Fresh water tanks are much easier to maintain than salt water tanks but also need frequent maintenance and water quality testing. If you are properly maintaining your fish tank, the inside of your tank should be a living, breathing ecosystem. A fresh water tank will need water changes but won’t be as negatively affected if you miss a week or are out of town. I would recommend starting with a fresh water tank if you are new to fish keeping so you can see exactly how much work it is to keep a healthy fish tank. If you think you are ready to move up than by all means experiment with a salt water tank.

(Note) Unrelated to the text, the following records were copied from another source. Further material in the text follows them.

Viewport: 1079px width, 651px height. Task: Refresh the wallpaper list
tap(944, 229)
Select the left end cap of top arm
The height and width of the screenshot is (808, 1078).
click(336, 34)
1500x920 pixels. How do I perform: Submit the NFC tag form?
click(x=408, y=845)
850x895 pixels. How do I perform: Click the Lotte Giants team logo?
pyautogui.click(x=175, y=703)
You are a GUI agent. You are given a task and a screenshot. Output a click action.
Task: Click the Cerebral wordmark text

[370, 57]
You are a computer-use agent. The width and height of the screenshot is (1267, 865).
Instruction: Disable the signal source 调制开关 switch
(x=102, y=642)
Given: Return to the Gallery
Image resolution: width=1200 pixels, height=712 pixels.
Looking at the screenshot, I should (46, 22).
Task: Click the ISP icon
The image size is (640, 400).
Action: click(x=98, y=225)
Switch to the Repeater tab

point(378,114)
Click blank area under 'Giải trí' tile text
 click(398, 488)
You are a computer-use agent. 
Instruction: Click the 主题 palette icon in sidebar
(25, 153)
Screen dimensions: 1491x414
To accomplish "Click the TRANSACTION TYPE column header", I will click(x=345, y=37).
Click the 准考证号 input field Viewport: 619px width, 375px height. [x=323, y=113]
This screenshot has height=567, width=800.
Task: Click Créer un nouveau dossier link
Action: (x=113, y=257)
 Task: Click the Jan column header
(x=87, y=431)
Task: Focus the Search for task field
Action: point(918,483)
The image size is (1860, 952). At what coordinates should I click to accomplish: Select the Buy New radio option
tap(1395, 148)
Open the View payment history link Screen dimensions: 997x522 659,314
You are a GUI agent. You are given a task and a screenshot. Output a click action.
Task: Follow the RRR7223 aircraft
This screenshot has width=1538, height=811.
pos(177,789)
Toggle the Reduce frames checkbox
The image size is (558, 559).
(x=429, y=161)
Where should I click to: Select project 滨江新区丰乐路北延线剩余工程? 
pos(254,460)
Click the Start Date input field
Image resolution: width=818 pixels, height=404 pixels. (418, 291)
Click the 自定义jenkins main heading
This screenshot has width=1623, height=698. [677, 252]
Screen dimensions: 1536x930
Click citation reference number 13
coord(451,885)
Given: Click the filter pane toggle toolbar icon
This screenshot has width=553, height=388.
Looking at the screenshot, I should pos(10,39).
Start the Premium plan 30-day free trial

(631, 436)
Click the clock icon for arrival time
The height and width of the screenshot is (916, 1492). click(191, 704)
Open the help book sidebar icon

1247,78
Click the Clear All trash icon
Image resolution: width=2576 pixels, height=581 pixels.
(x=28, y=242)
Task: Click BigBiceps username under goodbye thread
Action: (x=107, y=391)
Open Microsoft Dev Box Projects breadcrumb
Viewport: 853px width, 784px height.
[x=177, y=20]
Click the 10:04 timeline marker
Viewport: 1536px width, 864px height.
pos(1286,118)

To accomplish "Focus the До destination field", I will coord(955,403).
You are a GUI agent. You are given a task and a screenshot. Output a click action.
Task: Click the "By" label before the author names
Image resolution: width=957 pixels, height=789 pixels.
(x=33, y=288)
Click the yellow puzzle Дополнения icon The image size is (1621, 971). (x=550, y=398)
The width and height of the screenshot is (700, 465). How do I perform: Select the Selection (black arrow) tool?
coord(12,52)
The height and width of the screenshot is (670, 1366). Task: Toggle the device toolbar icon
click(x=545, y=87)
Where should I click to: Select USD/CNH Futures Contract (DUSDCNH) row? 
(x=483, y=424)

I would recommend one of the smaller, affordable 10 to 15 gallon salt water fish tank kits which come with all the materials and chemicals you need to start up your salt water tank and not a large fish tank until you have proven your skills.
Above all, have fun and happy fish keeping.

Salt or Fresh Water Fish Tank

One critical question comes to mind just before establishing a fish tank; pet owners have to make up their minds on which species of fish that they want to raise. The two options available are salt water fish and fresh water fish. This decision is normally made based on experience. If you are establishing your very first aquarium, fresh water fish is the best option because of their simplicity as opposed to the more complex salt water fish. However, for the more seasoned pet fish owner, assembling an aquarium for salt water fish can be a wonderful challenge allowing you to raise new kinds of fish. For those of you that have successfully constructed an aquarium or two in the past, and you feel that you have enough experience, here are several facts to consider.

There is a reason why staying healthy isn't hard for fresh water fish and that is because of the rapidly changing conditions that they have adapted to. If something were to briefly interrupt their way of life or slightly vary the temperature of the water in your tank, these fresh water fish are less likely to become stressed or ill. Things change when you are managing a salt water tank. When observing their fish tank, pet owners need to know how sensitive salt water fish are to changing conditions. This will require much more work in order to keep things harmonious.

Obviously, the biggest difference between raising the two types of fish is in monitoring the salt level of the fish tank. Pet owners can ensure that the salt remains at a stable level at all times by checking the specific gravity of the tank on a regular basis. Even the slightest change in the salt levels can put your fish at risk, so make sure that you monitor it regularly. Again, it requires a lot more work, but if you're up to the challenge of a salt water tank and keeping exotic fish - you now know the basic fundamentals.